Rencontre avec la réalisatrice Katell Quillévéré et Vincent Lacoste pour Le temps d’aimer

Quand les cloches de la fin de la seconde guerre mondiale sonnent, c’est le soulagement pour certains et l’humiliation pour d’autres. Des milliers de femmes, en France, sont tondues publiquement pour avoir eu une liaison avec le camp ennemi : les allemands. En plus d’être humiliées, ces femmes, de tout âge, sont également rejetées par leur famille et par leurs pairs. Madeleine est l’une d’entre elles. 

J’ai eu l’opportunité de rencontrer la réalisatrice Katell Quillévéré et l’acteur Vincent Lacoste à l’occasion de la sortie du film. Interview vidéo disponible sur le compte Instagram de Pour le dire.

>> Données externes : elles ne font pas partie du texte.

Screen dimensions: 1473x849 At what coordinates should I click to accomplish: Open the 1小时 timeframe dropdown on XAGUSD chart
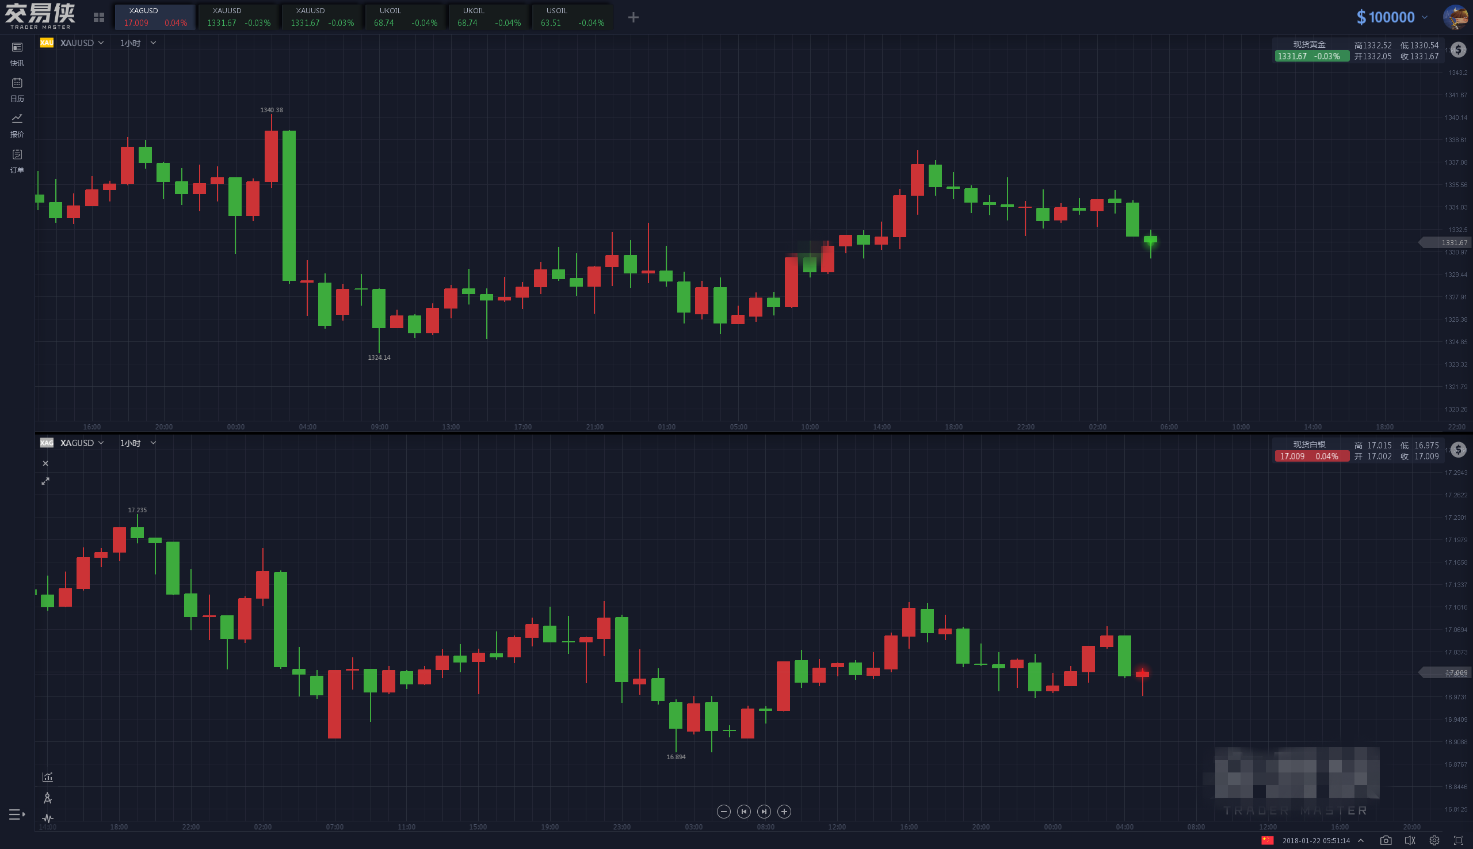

Rencontre avec la réalisatrice Katell Quillévéré, le co-scénariste Gilles Taurand et Vincent Lacoste

Pour le dire : Que souhaitiez-vous raconter à travers le temps d’aimer ?

Katell Quillévéré : L’idée de départ s’inspire d’un vécu, d’une histoire familiale. Ma grand-mère a eu une histoire avec un soldat Allemand, pendant l’occupation. Elle était très jeune et c’était sa toute première rencontre. Elle est tombée enceinte de ce soldat et sa vie à basculée, comme pour Madeleine dans le film. Elle est passée d’adolescente à mère célibataire, d’un enfant de l’ennemi. Elle a fait la connaissance de mon grand-père sur une plage de Bretagne, quatre ans plus tard. Ce jeune homme était d’un milieu social plus aisé qu’elle lui a demandé sa main, malgré l’opposition de sa famille. Il a adopté l’enfant et ont gardé secret, toute leur vie, la vraie paternité de l’enfant. Ils ont eu ensemble d’autres enfants, dont mon père. 

Vous portez donc cette histoire en vous depuis très longtemps ? 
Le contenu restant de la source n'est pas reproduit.